Est-ce que c'est bien rangé chez toi ? Bien sûr, chacun·e doit gérer ça comme iel le souhaite, mais il faut avoir en tête qu'on ne sait jamais vraiment quand une perquisition va se produire, ou ce qu'ils vont chercher pendant la perquiz'. C'est pourquoi on s'assure régulièrement que nos lieux de vie, qu'ils soient bien rangés ou chaotiques, soient au moins rangés dans le sens où il y aussi peu d'objets dangereux qui traînent que possible. Parmi ce qui ne devrait pas traîner : feux d'artifice, frondes, trop de vêtements du même type (gants, cagoules, sweats à capuche…), communiqués, textes comme celui-ci, et ainsi de suite. Le problème ne vient pas toujours d'un unique objet incriminant, il faut aussi éviter les regroupements d'objets suspects. Si on ordonne aux flics de toquer à ta porte en mode « Bonjour, c'est pour une perquisition, » ils vont clairement ne pas vouloir repartir les mains vides. Et tu devrais être bien préparé·e à ça, même si, voir même particulèrement, si tu ne prévois rien de très suspect mais que tu es juste actif·ve d'une manière générale. S'ils ne trouvent pas ce qu'ils cherchaient, ils essaieront de trouver n'importe quoi qui soit utilisable contre toi.

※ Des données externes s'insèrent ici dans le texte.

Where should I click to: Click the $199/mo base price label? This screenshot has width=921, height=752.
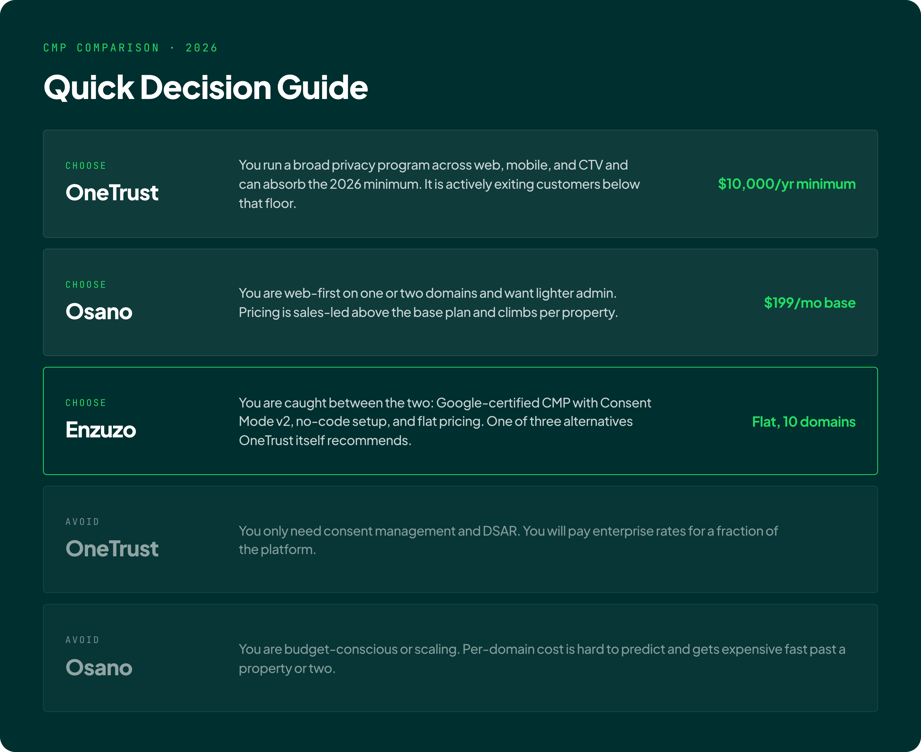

Passons au point suivent : les émeutes coûtent de l'argent. Non, on ne parle pas des dégâts matériels à x chiffres dont tout le monde parle, qu'on a pas à payer, mais de l'argent qu'on doit dépenser nous pour nous préparer pour l'émeute. Il ne faut pas sous-estimer cet aspect. Tu te dis peut-être, mais, les cailloux ça ne coûte rien ? C'est vrai, bien sûr, mais les gants coûtent de l'argent, changer de vêtements coûte de l'argent, les feux d'artifice coûtent de l'argent, voyager coûte de l'argent, les avocats coûtent de l'argent, etc. Donc c'est toujours important pour nous de parler d'argent et d'essayer de distribuer l'argent de manière à ce que personne ne se retrouve dans une situation financière difficile. Pour nous, la sécurité est prioritaire. Ça veut dire qu'on essaie de se donner de l'argent les un·e·s aux autres pour que personne n'ait à utiliser les mêmes vêtements trop souvent, puisqu'on attache beaucoup d'importance à changer ce à quoi on ressemble aussi souvent que possible. Certaines personnes adorent porter leurs super vestes Northface, et certaines recouvrent la marque avec du scotch avant une émeute ou une manifestation. Nous, personnellement, on ne trouve pas ça suffisant, alors on s'assure de porter des choses qu'on osera jeter sans hésiter, et d'en changer régulièrement. Et on conseille ça pour tous les types de vêtements, c'est-à-dire chaussures, pantalons, vestes, gants et ainsi de suite, tout sauf les chaussettes et sous-vêtements. Du coup, parfois on a pas l'air bien habillé·e·s quand on arrive en manifestation. Mais pour nous, le style n'est pas important.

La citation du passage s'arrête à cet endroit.